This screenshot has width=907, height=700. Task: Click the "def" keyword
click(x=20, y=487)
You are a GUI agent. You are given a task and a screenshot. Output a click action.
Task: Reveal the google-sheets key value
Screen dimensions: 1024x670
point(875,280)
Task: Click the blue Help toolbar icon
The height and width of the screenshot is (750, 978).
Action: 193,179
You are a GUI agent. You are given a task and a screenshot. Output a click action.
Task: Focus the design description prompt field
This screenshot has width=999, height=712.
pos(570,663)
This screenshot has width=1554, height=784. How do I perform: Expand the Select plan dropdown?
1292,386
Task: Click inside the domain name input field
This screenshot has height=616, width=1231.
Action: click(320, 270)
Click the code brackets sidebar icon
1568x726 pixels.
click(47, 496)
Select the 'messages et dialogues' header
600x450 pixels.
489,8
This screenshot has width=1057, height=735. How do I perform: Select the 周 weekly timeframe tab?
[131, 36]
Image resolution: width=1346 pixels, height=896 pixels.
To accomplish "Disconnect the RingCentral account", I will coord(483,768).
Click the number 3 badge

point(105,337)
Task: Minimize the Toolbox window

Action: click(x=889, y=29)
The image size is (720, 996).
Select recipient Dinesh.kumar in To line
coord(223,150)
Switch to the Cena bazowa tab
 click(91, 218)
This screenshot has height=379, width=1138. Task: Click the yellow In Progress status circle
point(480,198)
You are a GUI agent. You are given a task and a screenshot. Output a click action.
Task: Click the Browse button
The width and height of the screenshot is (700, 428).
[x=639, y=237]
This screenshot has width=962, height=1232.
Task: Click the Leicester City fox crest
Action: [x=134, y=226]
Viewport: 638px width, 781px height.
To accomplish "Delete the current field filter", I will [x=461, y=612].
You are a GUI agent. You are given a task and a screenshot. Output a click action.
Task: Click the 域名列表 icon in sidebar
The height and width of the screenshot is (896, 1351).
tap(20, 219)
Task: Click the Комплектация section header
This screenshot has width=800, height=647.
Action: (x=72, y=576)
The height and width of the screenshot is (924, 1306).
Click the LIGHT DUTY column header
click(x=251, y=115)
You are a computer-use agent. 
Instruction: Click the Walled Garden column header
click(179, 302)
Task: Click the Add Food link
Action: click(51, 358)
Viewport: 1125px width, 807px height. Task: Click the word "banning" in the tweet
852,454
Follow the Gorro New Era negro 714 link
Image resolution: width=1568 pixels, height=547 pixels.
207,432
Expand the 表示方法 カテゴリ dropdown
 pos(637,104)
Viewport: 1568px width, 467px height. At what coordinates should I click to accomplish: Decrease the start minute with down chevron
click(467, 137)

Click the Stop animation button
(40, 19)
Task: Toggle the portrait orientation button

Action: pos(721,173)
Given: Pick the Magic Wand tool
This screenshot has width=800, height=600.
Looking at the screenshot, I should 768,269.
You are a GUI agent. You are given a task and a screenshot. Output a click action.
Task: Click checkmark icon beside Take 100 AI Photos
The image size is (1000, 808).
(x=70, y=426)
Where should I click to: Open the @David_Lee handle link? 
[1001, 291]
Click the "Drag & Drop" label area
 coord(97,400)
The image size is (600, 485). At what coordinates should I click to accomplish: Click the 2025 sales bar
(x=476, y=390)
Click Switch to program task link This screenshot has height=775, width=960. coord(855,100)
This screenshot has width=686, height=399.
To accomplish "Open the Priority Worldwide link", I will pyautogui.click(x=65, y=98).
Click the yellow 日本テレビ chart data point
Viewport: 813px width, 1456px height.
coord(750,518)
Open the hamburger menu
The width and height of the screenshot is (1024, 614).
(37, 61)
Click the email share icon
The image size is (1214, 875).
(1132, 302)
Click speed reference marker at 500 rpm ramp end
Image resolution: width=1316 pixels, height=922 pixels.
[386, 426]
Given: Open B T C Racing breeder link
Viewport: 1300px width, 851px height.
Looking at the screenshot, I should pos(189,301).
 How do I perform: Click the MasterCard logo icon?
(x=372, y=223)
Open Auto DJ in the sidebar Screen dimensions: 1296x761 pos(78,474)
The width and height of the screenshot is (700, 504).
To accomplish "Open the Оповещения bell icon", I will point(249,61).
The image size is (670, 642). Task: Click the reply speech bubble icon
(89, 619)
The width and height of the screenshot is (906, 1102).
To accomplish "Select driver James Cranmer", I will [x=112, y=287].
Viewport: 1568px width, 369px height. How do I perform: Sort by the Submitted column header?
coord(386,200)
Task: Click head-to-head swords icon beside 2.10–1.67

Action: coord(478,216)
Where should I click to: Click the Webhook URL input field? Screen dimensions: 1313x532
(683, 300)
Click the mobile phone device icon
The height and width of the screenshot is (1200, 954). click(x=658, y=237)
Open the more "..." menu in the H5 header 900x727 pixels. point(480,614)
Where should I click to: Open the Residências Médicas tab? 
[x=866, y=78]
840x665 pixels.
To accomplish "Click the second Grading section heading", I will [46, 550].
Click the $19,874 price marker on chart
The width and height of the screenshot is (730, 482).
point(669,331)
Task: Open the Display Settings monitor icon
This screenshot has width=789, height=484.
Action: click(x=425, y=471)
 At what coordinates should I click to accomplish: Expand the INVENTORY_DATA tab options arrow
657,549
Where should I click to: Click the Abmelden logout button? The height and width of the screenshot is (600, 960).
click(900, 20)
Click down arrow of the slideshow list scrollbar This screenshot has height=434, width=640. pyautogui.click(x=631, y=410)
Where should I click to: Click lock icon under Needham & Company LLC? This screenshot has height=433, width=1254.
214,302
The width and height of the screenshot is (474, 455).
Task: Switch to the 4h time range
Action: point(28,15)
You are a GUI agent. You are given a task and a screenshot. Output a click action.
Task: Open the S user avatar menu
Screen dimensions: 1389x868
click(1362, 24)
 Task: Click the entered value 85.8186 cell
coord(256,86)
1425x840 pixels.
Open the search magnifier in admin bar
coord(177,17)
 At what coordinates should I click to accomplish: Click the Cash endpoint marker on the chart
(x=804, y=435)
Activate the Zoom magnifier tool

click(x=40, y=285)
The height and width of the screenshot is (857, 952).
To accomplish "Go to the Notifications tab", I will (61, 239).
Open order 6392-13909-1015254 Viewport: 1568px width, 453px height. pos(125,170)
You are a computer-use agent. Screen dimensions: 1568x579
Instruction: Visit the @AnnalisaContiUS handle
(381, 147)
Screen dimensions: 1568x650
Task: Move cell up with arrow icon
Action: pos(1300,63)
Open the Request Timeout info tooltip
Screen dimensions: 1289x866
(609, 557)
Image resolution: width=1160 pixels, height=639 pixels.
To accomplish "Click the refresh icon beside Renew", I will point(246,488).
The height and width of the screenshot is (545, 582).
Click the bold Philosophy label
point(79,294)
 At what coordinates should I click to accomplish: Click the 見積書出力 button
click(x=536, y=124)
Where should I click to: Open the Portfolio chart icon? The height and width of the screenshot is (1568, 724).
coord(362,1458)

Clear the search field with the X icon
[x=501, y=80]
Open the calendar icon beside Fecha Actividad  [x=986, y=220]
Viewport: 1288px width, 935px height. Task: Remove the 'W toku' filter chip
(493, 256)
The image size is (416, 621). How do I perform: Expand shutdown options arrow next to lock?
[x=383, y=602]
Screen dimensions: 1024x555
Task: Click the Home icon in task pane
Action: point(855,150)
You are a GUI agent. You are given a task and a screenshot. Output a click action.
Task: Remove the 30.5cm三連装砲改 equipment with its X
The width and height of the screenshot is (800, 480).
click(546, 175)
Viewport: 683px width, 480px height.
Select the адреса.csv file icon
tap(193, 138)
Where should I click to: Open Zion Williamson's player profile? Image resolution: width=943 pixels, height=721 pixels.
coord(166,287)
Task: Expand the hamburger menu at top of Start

**What the task requires:** Out of the data above, set down the lines from the one with "Task: Toggle the portrait orientation button" to the one with "Task: Click checkmark", both included, exactly as written and with no additions.

**Finished task:**
Task: Toggle the portrait orientation button

Action: pos(721,173)
Given: Pick the Magic Wand tool
This screenshot has width=800, height=600.
Looking at the screenshot, I should 768,269.
You are a GUI agent. You are given a task and a screenshot. Output a click action.
Task: Click checkmark icon beside Take 100 AI Photos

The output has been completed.